*What you have to do:*
When you reach the line that holds "Image resolution: width=1456", start copying exactly and keep going through the final line of the data, leaving out pictures.

(Items from a data source)
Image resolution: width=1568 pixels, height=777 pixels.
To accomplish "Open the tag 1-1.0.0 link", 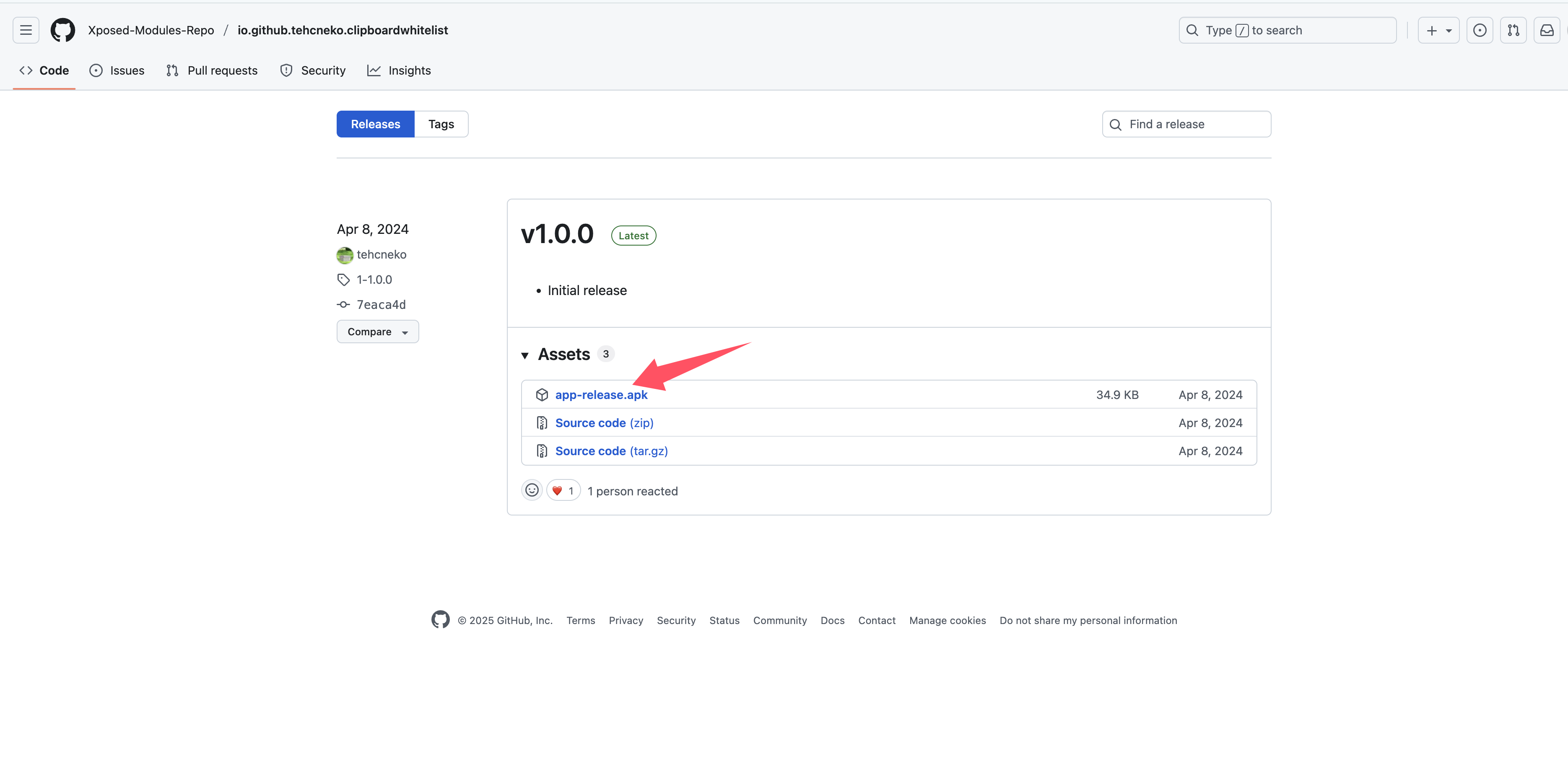I will (374, 279).
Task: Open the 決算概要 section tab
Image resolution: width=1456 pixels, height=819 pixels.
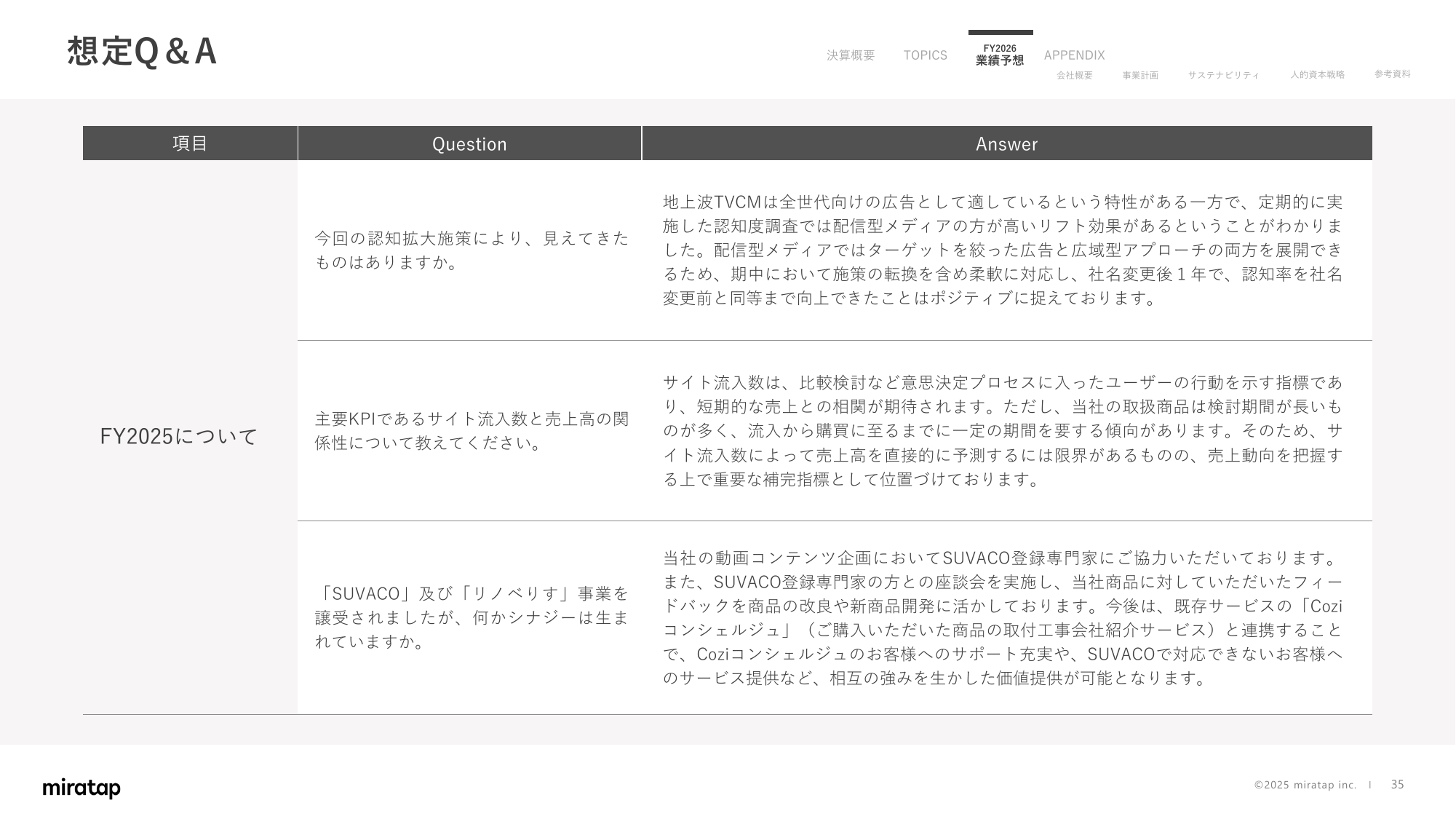Action: pos(850,55)
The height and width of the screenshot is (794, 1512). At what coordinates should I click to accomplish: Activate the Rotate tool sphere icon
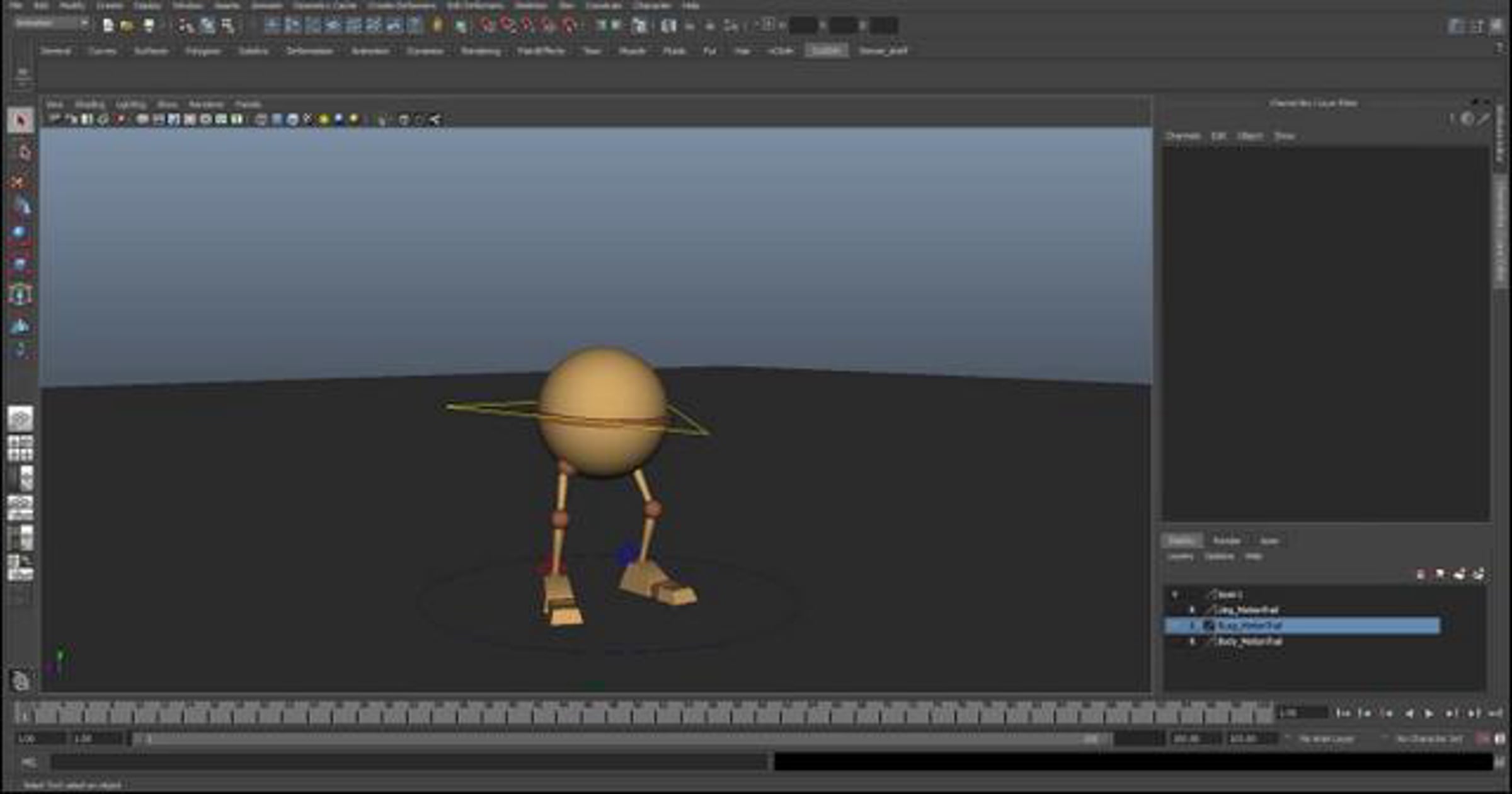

*Response box:*
Image resolution: width=1456 pixels, height=819 pixels.
Action: pos(850,55)
The height and width of the screenshot is (794, 1512). At what coordinates should I click to accomplish: Activate the Rotate tool sphere icon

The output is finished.